EVEN when she has nothing to promote, we've sure been seeing a lot of reformed wild child Lindsay Lohan.

Maybe too much, this time.

Bloggers and Hollywood commentators have been giving their two cents worth on her recent risque nude photoshoot, in which the voluptuous starlet recreates Marilyn Monroe's famous 'Last Sitting' photo-call by renowned photographer Bert Stern in 1962 - taken six weeks before Monroe died of an apparent drug overdose.

Lohan appears topless and shows off her bare bum in the updated pictorial spread - also lensed by Stern - which appears on the cover and inside the latest issue of New York magazine.

Reviews of the controversial images have been mixed, with some industry watchers arguing whether it was appropriate for someone who's still recovering from a dark history of drug and alcohol addiction and drink-driving arrests.

After all, it's only been less than a year out of her third go at rehab.

Other critics have skewered both Lohan and Stern, saying Lohan posing as Monroe is a degradation of the memory of the legendary film icon.

In her blog on the Los Angeles Times website, columnist Monica Corcoran wrote: 'Stern should be ashamed of himself for aping such a memorable photoshoot for a 21-year-old actress whose most notable credit is Herbie Fully Loaded.'

EGossip.com called the photos 'a desperate plea for publicity'.

Mr Robert Peters, president of Morality In Media, said: 'Some people can be expected to buy the publication just to see how low a mainstream magazine and Hollywood starlet will go for the sake of notoriety.'

Even the New York Times joined the debate, calling the images 'macabre', 'sexual' and 'funereal'.

'The pictures ask viewers to engage in a kind of mock necrophilia,' columnist Ginia Bellafante wrote in a scathing article.

The newspaper added that the celebrity fashion shoot has increasingly become 'a vital tool in recasting a tainted or too-staid image', but that Lohan blew it.

Ms Bellafante wrote: 'Ms Lohan could have seized this moment to rebrand herself - a few pages in which she would be costumed to look like Margaret Thatcher.

'But here, all she manages to accomplish is to remind us of her tendencies toward self-destruction.'

Yet, there were others who felt that unveiling her assets could possibly be one of the smartest moves Lohan makes at this critical juncture, as it's the shortest route back to the top and will at least restore some buzz.

After all, even award-winning actresses like Halle Berry, Charlize Theron, Sharon Stone and Diane Lane have stripped their way to success.

Lohan, who has never done a nude scene on film, even when playing a stripper in her Razzie-winning box office flop I Know Who Killed Me, is now unemployed in Hollywood.

Since completing a stint in rehab last year, she has filmed the tango-themed romance Dare To Love, but it has stalled due to financial troubles.

She is due to start work alongside comedian Jack Black on a new romantic comedy, Ye Olde Times, in April.

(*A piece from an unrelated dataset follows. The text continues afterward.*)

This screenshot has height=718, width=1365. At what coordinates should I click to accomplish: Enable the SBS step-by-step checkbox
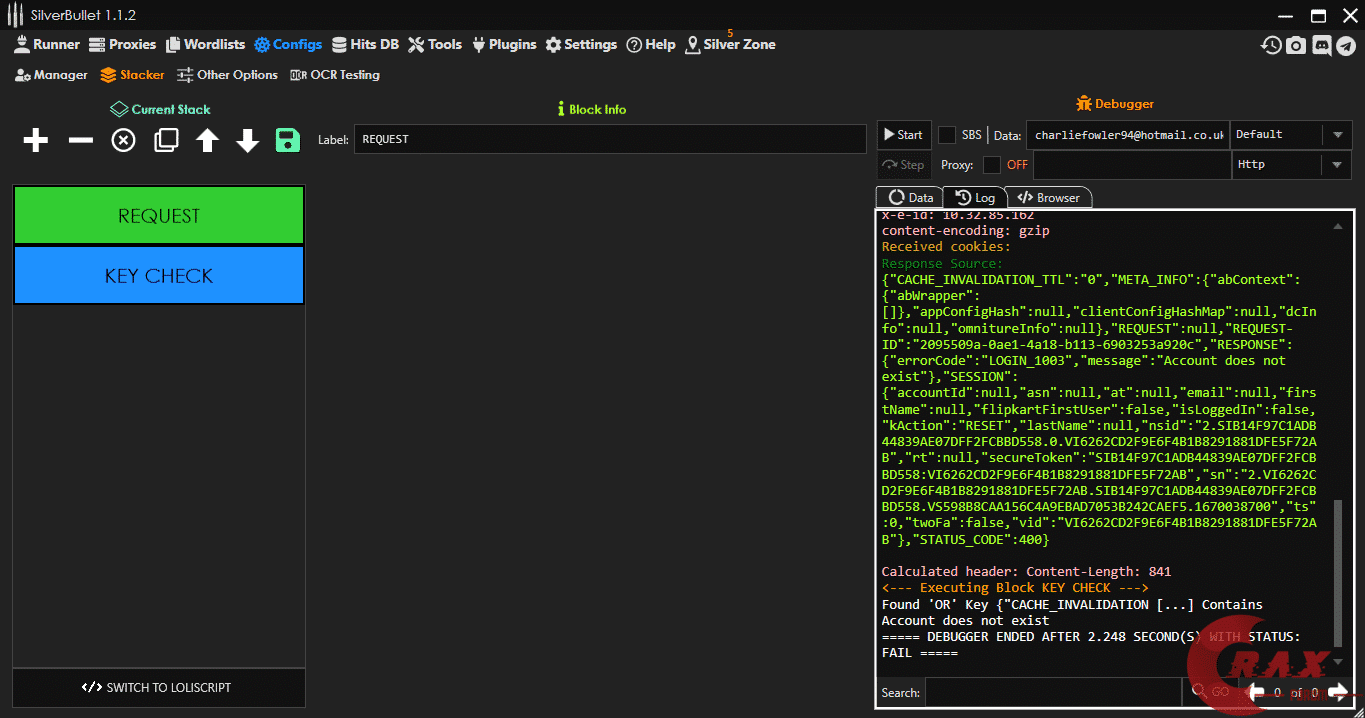947,135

The New York Post wrote: 'Now that she has signalled a willingness to reveal her happy pillows, producers are bound to start calling her.'

IT'S A HIT

At least one party is happy: the pictures seem to have paid off for the publisher.

They have created such an Internet buzz that New York magazine's website crashed, Reuters reported.

Its online traffic soared 2,000 per cent - a record for the weekly rag.

It received around 20 million daily page views for its Lohan photo gallery over the first three days.

The average daily page view in January was 1.2 million.

Forbes.com calculated that based on the magazine's published rate card, the extra traffic generated would be worth over US$500,000 ($700,000), although its website may have negotiated different rates.

The magazine's spokesman Lauren Starke revealed that Stern earned the standard fee for such assignments, while Lohan was not paid at all.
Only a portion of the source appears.